Fundamental rights and other legal aspects

This framework decision respects fundamental rights.

The framework decision provides that the execution of the decision is governed by the law of the executing state. The latter can also decide to reduce the amount of the financial penalty in accordance with the amount provided for by national law, on condition that the acts had not been committed in the territory of the issuing state. A financial penalty imposed on a company will be enforced even if the executing state does not recognise the principle of criminal liability of legal persons. It can impose imprisonment or other penalties provided for by national law in the event of non-recovery of the financial penalty. Amnesty, pardon and review of sentence can be granted by both the issuing state and the executing state. Monies obtained from the enforcement of decisions will accrue to the executing state, unless otherwise agreed by the respective Member States.

This framework decision also applies to Gibraltar.

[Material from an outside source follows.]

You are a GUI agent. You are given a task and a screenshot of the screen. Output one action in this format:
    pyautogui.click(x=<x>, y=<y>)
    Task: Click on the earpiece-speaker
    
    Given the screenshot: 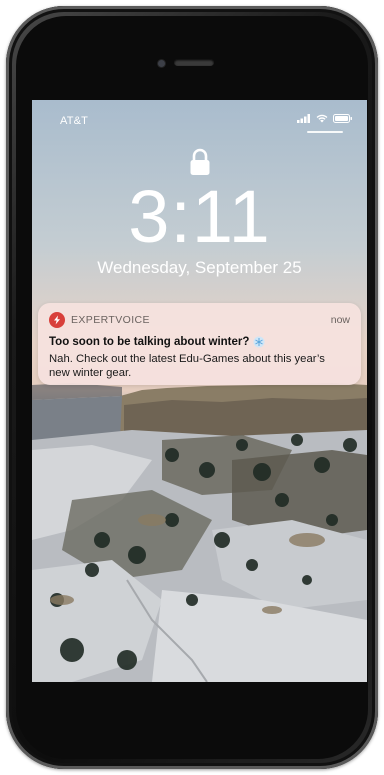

Member States will take the necessary measures to comply with the framework decision by 22 March 2007. The framework decision provides for a transitional period of 5 years from the date of entry into force.

Key terms used in the act

Financial penalty: the obligation to pay:

  • a sum of money on conviction of an offence (which must be listed in the framework decision);
  • compensation for victims;
  • costs of court or administrative proceedings;
  • sums of money to a public fund or a victim support organisation.

REFERENCES

ActEntry into forceDeadline for transposition in the Member StatesOfficial Journal
Framework Decision 2005/214/JHA

22.3.2005

22.3.2007

OJ L 76 of 22.3.2005

Amending act(s)Entry into forceDeadline for transposition in the Member StatesOfficial Journal
Framework Decision 2009/299/JHA

28.3.2009

28.3.2011

OJ L 81 of 27.3.2009

RELATED ACTS

Report from the Commission of 22 December 2008 based on Article 20 of the Council Framework Decision 2005/214/JHA of 24 February 2005 on the application of the principle of mutual recognition to financial penalties [COM(2008) 888 final – Not published in the Official Journal].
This report evaluates the measures Member States have taken to transpose the provisions of Framework Decision 2005/214/JHA into national law. However, by October 2008, only 11 Member States had notified the Commission of the transposition, which is not sufficient for making a full assessment of the implementation of the framework decision at this point in time.
The implementing provisions of these 11 Member States are generally in line with the framework decision, especially among the most important issues such as the recognition and execution of decisions without any further formality and without verification of dual criminality. In addition, most Member States have applied the provisions concerning alternative sanctions, amnesty, pardon and review of sentences, as well as those concerning the accrual of monies obtained from the enforcement of decisions.
With regard to the law governing the enforcement of decisions, some of the Member States have only partially implemented the provisions.
Furthermore, the optional provisions on the grounds that may constitute a basis for refusing the recognition or execution of a decision were transposed in most Member States as obligatory. Several Member States have also laid down additional grounds for refusal, which is not in line with the framework decision.
The Commission encourages Member States to take into consideration this report, proceed with the necessary legislative actions and transmit the relevant information in accordance with the provisions of Article 20 of the framework decision to the Commission and the General Secretariat of the Council of the European Union.